The rupee (INR) settled with a gain of 14 paise at 73.46 yesterday, against the previous close of 73.6 against the dollar (USD). Today, it has opened on a flat note and is currently trading within the range between 73.4 and 73.5. If INR depreciates below the support of 73.5, it will most likely decline to 73.7. Support below that level is at 74. But if the local currency strengthens and rallies above 73.4, it can potentially advance to 73.15.
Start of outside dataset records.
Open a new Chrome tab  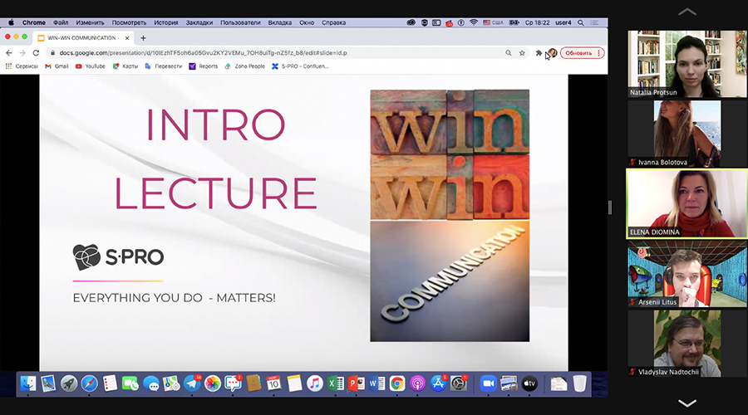tap(143, 37)
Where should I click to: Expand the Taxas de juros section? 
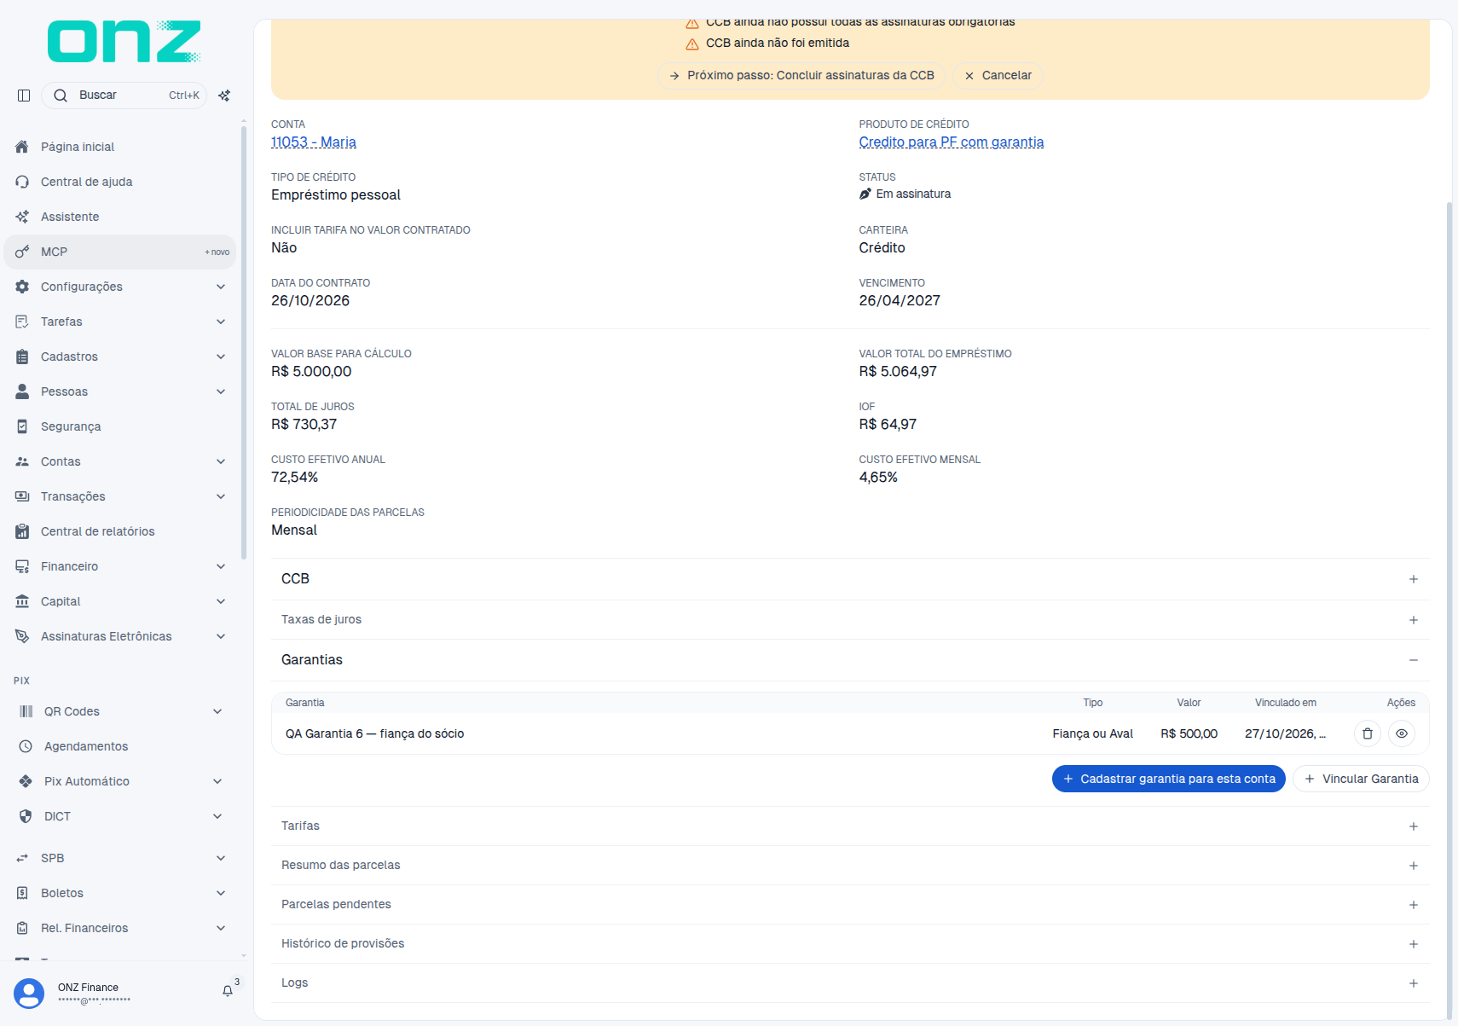point(850,620)
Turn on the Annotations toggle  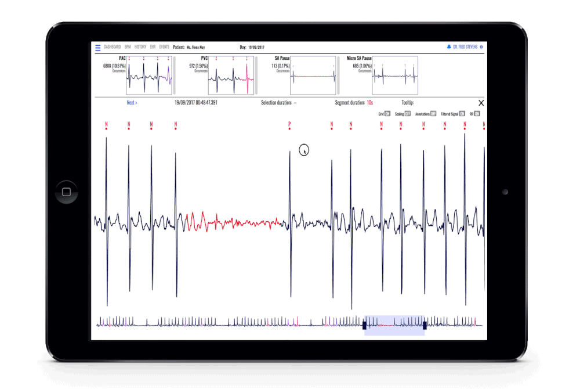pos(433,114)
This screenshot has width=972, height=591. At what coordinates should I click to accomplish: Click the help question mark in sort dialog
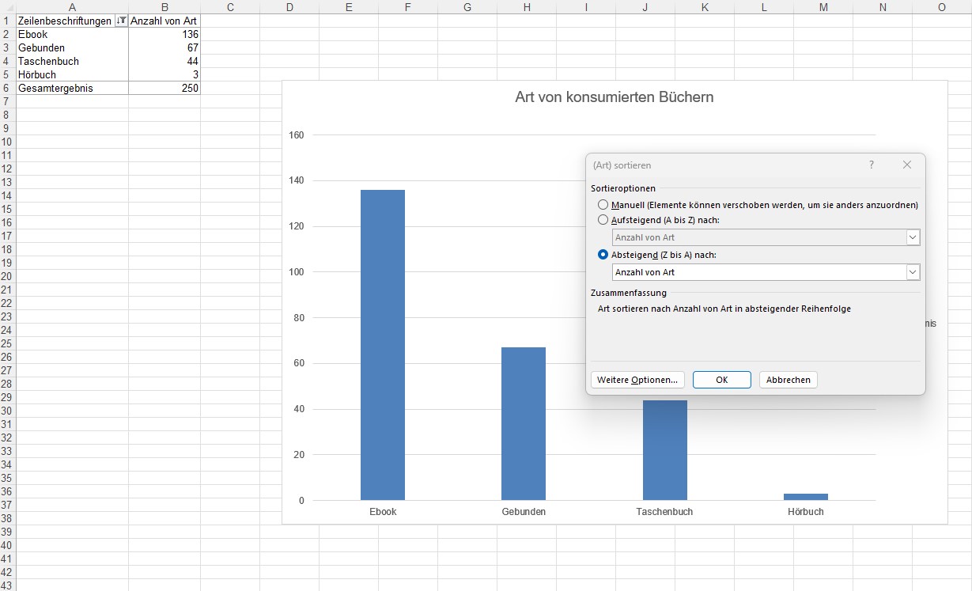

Foreign Portfolio Investors (FPI), who have been sellers during the week, pumped money into the domestic market yesterday. Net inflows on Thursday stood at Rs 838 crore (equity and debt combined). However, for the whole week, the net flow was about minus Rs 1,160 crore. If the FPIs resume buying, the rupee could strengthen against the dollar.

Dollar index

The dollar index closed on a flat note yesterday at 93.34, after making an intra-day low of 92.7. It rebounded, taking the support of the 21-day moving average. But the bulls have more work to do as the resistance at 94 is the trend defining level. A solid breakout of that level can turn the outlook positive. But until then, the rallies may not be sustainable. Currently trading at 93.27, support levels can be spotted at 92.85 and 92.5

Trade strategy

Though the rupee is currently trading within the range between 73.4 and 73.5, it could be inclined to advance as long as it trades above the support level of 73.5. But since 73.4 can be a hindrance, traders can go long in INR with a tight stop-loss if it moves above 73.4.